Once, a patrol arrived while I was midfeast. I heard the cabin door creak open and two counselors discussing boyfriend troubles as they knelt to shine the flashlight under the bunk. I’d taken the precaution of lying close to the wall, behind a barricade of boxes, and the beam passed overhead as if I wasn’t there.

By the time camp ended on the last day of July, most cabins were locking up their care packages. I was nine years old and flush with a sense of power. I might not know how to dribble a soccer ball, but I could slither under a bunk and inhale a box of snickerdoodles without breaking a sweat. With every new patrol, every outraged parent, I felt myself to be increasingly real—no longer peripheral, no longer helpless, no longer controlled.

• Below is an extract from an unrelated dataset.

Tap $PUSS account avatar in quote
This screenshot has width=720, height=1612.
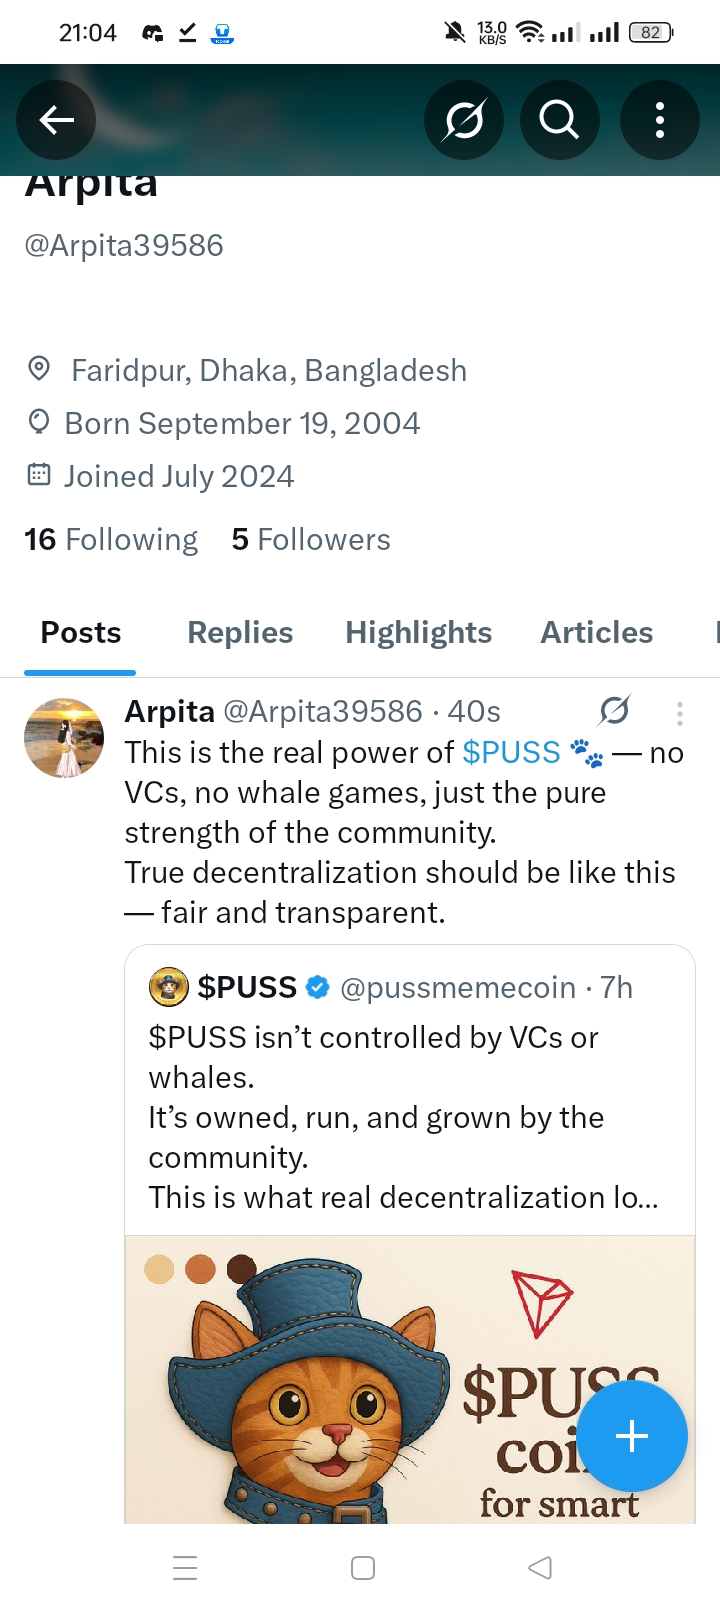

When my parents picked me up, Fields was already in the car, having been fetched from the nearby “brother” camp. He was deeply tanned and had a purple soda ring around his mouth. He greeted me with a punch on the shoulder. “Chunky Dinners,” he said. “So,” Dad said. “Did you have a blast?” “Of course,” I said. “Archery and swimming and dinner under the stars?” Mom prompted. “Aren’t you glad you went?” My parents had just returned from sailing on the Chesapeake Bay. They looked happy and rested and tanned. “I didn’t grow any hair on my chest,” I said. “Next time,” Dad promised. He tied the pink trunk to the roof rack. Counselor Jackie came by to shake their hands. She was wearing dangly earrings, perfume, and makeup—all things I hadn’t seen since the first day. “It’s been such a pleasure having Peyton in the cabin,” she said. “She was so much fun.” Jackie looked me in the eye and I wondered if she knew my secret. I was eager to leave. “Don’t you want to say good-bye to your friends?” Mom asked. “I already did,” I said. I settled into my seat. Mom and Dad argued about the level of the air-conditioning. Fields asked if I wanted a charley horse or an Indian burn. “You have to pick one,” he said. “Or I will.”

We drove down the unpaved driveway to the exit and the extra weight of the trunks made the car bounce. I felt the bed wetter disappearing. We drove past the algae-choked lake and the blackened crater where the camp held its farewell bonfire. Girls had wept and sworn fidelity. Good-bye, bed wetter, I thought. Good-bye.

I never told anyone what happened at camp. Partly because I was ashamed; my parents enjoyed their imaginary daughter, the one who sang songs and made friends. They couldn’t see what was apparent to everybody else—and I didn’t want this to change. But they were right about one thing: I’d reinvented myself at camp. I’d tasted the power that came from taking what I wanted. I was greedier now. I was hungrier than I’d ever been.

Just before school started, I pressured Mom into taking me to the juniors section of Woodward and Lothrup and there I rebuilt myself in the image of my Stoneybrook cabin mates. I knew all the right brands and styles. I had studied girlhood up close, and by the first day of the new school year, I was in deep camouflage. Finally, I looked like everybody else.